I do, however, feel blessed we have our health. I can go to bed at night feeling good knowing we are healthy. Today a coworker asked how LJ was doing. I replied, "he's eating and drinking." That's true. It's such a great feeling to know he's doing okay.
Now I have a few goals I have been wanting to tackle. Hear me out if these seem realistic.
1. I want to play a musical instrument. Actually, Kris Allen from American Idol inspired me. I started taking guitar lessons about 2 months ago. I'm having a blast. I only know how to play "Sweet Home Alabama," "The Star Spangled Banner" (which my mom says sounds like "The Battle Hymm of the Republic"), "Don't Fear The Reaper," and "Yesterday." Random mix, huh? I don't know how long I'll take, but I feel this is something I can do with LJ and I'm so excited to keep learning.
2. Join a small group bible study. Now this one hasn't been accomplished yet- actually I feel so far from accomplishing this. I need to find a good group that either allows little ones or there's a daycare. I'm struggling with this one, but hopefully in time (with enough prayer, right?).
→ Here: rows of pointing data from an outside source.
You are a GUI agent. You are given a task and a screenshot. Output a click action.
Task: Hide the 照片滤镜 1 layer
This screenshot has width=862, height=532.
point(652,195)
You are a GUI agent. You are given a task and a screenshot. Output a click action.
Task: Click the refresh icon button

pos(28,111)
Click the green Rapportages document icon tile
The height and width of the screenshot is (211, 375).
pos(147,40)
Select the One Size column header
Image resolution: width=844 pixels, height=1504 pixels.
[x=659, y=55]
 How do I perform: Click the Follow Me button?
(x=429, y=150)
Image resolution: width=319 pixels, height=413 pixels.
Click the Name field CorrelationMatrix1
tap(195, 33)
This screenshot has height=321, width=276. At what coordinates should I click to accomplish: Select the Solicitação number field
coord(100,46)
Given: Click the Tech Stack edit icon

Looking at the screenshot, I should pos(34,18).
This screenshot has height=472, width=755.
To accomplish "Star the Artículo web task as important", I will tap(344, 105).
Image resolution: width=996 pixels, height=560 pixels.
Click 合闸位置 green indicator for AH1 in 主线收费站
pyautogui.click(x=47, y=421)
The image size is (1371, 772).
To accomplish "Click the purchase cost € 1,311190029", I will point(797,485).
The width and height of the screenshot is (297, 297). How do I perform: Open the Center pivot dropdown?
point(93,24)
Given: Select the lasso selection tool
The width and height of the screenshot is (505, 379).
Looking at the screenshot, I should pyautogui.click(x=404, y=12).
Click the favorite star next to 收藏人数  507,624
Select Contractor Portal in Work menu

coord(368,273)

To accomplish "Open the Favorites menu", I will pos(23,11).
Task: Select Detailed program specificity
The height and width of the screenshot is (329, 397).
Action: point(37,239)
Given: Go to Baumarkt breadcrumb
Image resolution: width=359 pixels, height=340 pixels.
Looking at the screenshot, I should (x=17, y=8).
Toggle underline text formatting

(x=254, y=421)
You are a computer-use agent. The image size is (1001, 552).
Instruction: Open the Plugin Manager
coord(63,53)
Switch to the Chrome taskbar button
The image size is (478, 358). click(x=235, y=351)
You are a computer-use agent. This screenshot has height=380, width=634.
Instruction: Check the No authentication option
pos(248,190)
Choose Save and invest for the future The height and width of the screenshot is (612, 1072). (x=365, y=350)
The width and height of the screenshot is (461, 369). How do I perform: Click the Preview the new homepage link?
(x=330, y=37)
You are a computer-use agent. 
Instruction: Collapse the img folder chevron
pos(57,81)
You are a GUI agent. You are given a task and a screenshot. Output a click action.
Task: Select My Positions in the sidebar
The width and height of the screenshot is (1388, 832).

3. Clean out our guest bedroom. Please tell me I'm not the only one that is using their only other bedroom in the house as storage. AHHH!! I hate this soooo much, but what are we to do with all of our "stuff?" Do we really need a storage facility?? Uck!
4. Reach out to other couples with little ones. I feel like I'm always seeking out other parents with their experiences. I get some great advice from the girls at work and the girls I used to work with, but I feel like it'd be so helpful to be able to spend more time with other coupleswith little ones. Big Joey and I both feel there is just soo much to learn with the babe.
Well, I'm exhausted. I have more goals, but I'm done for now. I'm working part-time for my Uncle now. I work Thursday 11:30-6:30 and Friday 6:45am-2pm, so it's time to go to bed.
Night!
P.S. LJ still isn't walking. Big Joey and I were talking about what age we were going to start him in sports today.
Joey's first thought was "As long as he's walking."
My response, "He's a fast crawler. He'll be fine."
Joey's response, "Well, with soccer you can't use your hands."